THE AL QAEDA LINK: The first sign of real hope for those on the frontline of this maniac’s ambitions was president Bush’s state of the union speech, confirming its status in my mind as the Iron Curtain moment of the 21st Century. Bush’s address, according to Goldberg,

“had had an electric effect on every Kurd I met who heard [it] … General Simko Dizayee, the chief of staff of the peshmerga, told me, ‘Bush’s speech filled our hearts with hope.'”

But Goldberg’s key contribution is to show, convincingly to my mind, how logical and likely it is that Saddam is now in league with al Qaeda and other terrorist groups to bring these awful weapons of mass destruction to the cities and towns where you and I live. The key linkage, Goldberg suggests, is a small fanatical Islamo-fascist terrorist group called Ansar al-Islam, operating in the hinterlands of Kurdistan. Goldberg writes:

“The allegations include charges that Ansar al-Islam has received funds directly from al Qaeda; that the intelligence service of Saddam Hussein has joint control, with al Qaeda operatives, over Ansar al-Islam; that Saddam Hussein hosted a senior leader of al Qaeda in Baghdad in 1992; that a number of al Qaeda members fleeing Afghanistan have been secretly brought into territory controlled by Ansar al-Islam; and that Iraqi intelligence agents smuggled conventional weapons, and possibly even chemical and biological weapons, into Afghanistan. If these charges are true, it would mean that the relationship between Saddam’s regime and al Qaeda is far closer than previously thought.”

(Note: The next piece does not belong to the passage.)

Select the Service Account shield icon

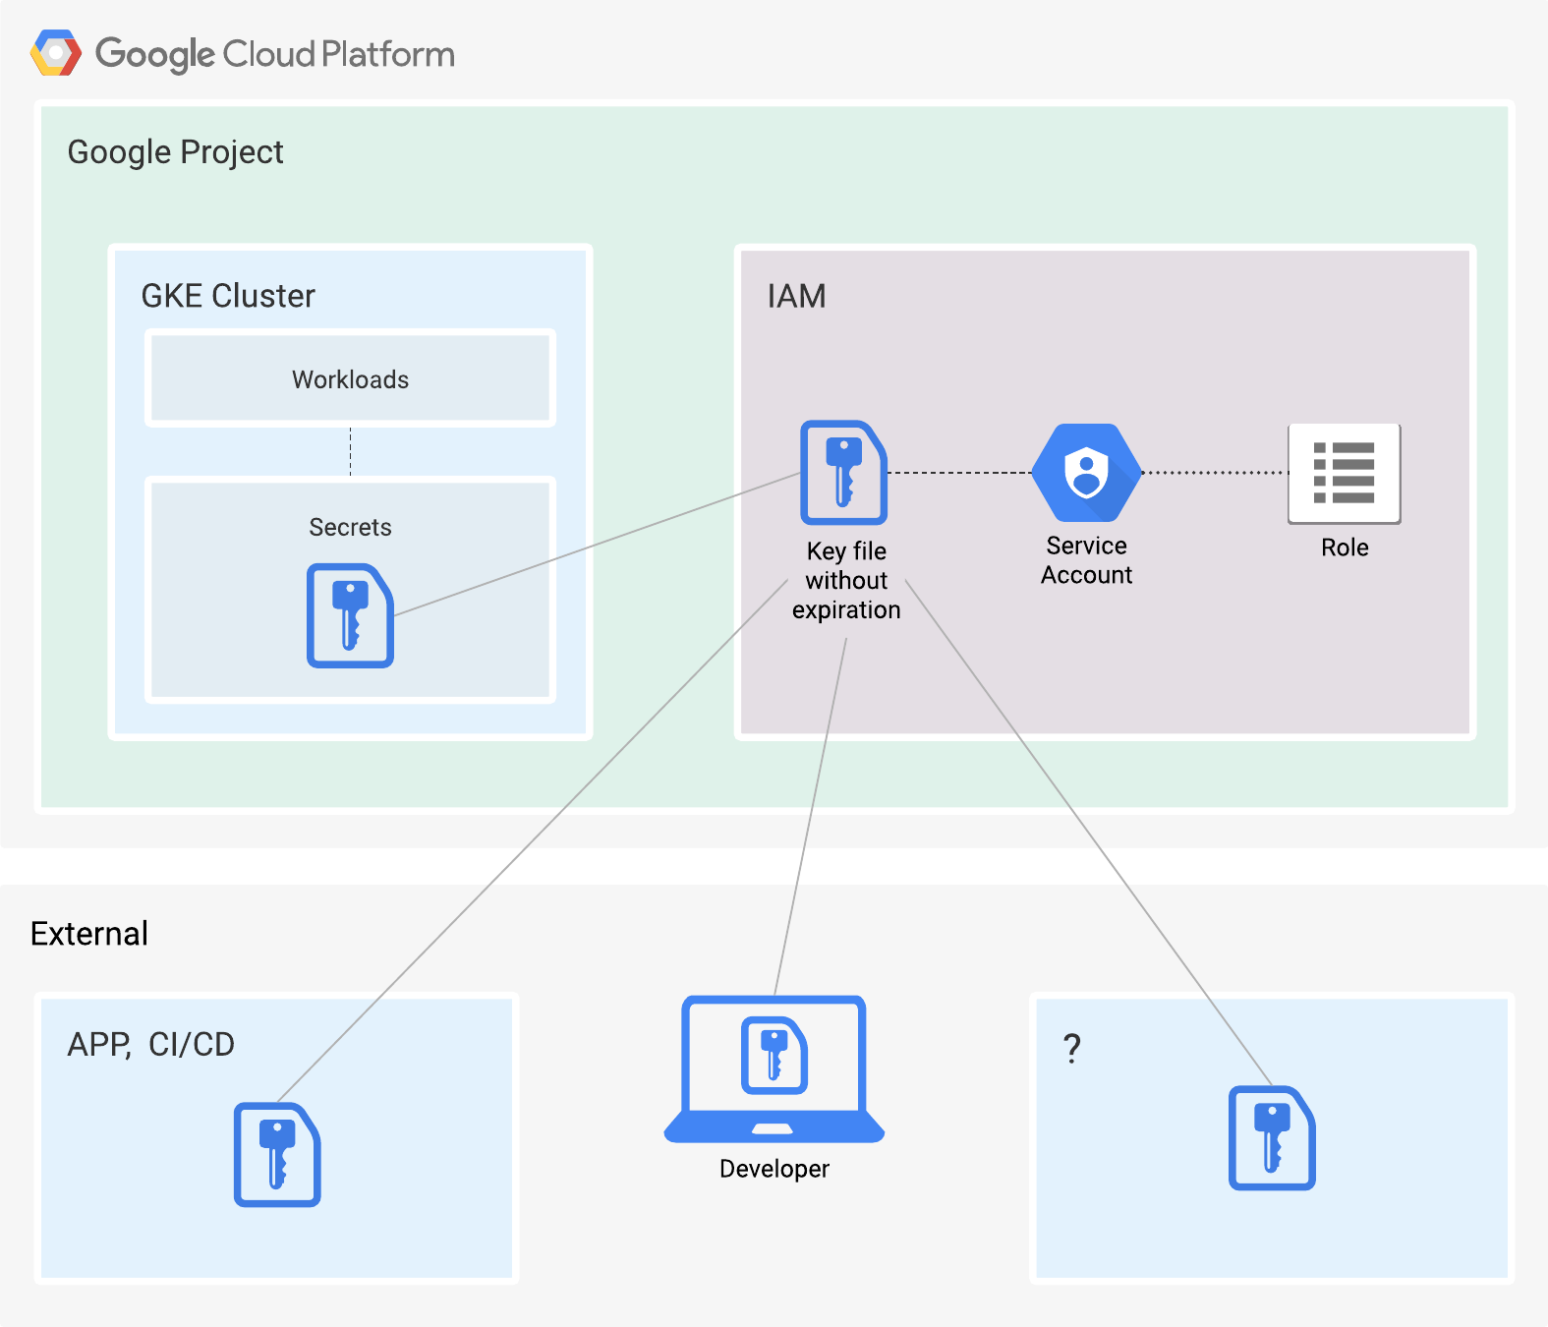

It also seems to me to mean something quite simple. Even if it is merely possible that these allegations are true, the consequences are obvious. This war has just begun. Afghanistan was a preliminary. Iraq is the issue. We must act – and quickly, and decisively and with no possibility for error. I trust this president to get that balance right, and was relieved to hear his renewed commitment yesterday. The phony war is nearing its end. The real and vital conflict will soon be here. And the sooner it comes, the less likelihood of the unthinkable occurring.

(For an online Q and A with Goldberg about his article, click here.)

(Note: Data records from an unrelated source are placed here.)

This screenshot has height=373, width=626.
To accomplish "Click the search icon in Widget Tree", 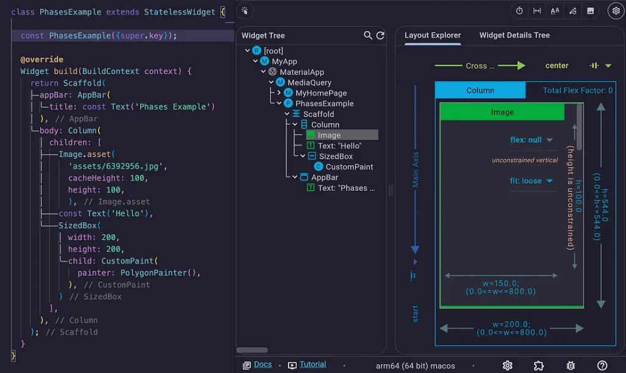I will (x=368, y=35).
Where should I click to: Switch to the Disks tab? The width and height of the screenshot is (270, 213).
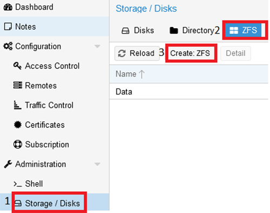pyautogui.click(x=138, y=30)
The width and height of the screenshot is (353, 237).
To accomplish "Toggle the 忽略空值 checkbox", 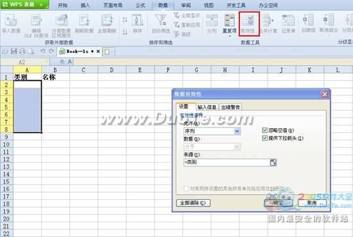I will point(264,130).
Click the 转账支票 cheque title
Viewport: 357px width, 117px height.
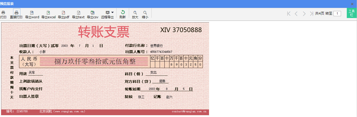pyautogui.click(x=103, y=32)
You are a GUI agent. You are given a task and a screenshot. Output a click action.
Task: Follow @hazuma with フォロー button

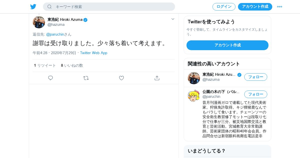click(x=256, y=77)

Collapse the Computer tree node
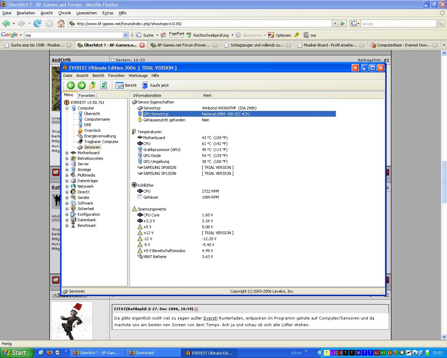click(x=67, y=108)
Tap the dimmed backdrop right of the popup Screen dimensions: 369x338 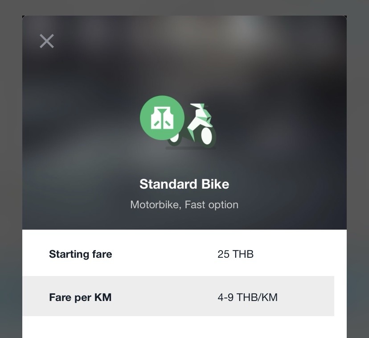tap(358, 178)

NIXON AND NOW: Perusing former president Nixon’s deranged and taped harangues against Jews, gays and weed today, reminds me again of what a disgraceful president he was – catastrophic in domestic policy, mediocre abroad. But it says something, doesn’t it, that a website like this that routinely defends Jews, gays and weed would now be regarded by many as conservative. Progress, no?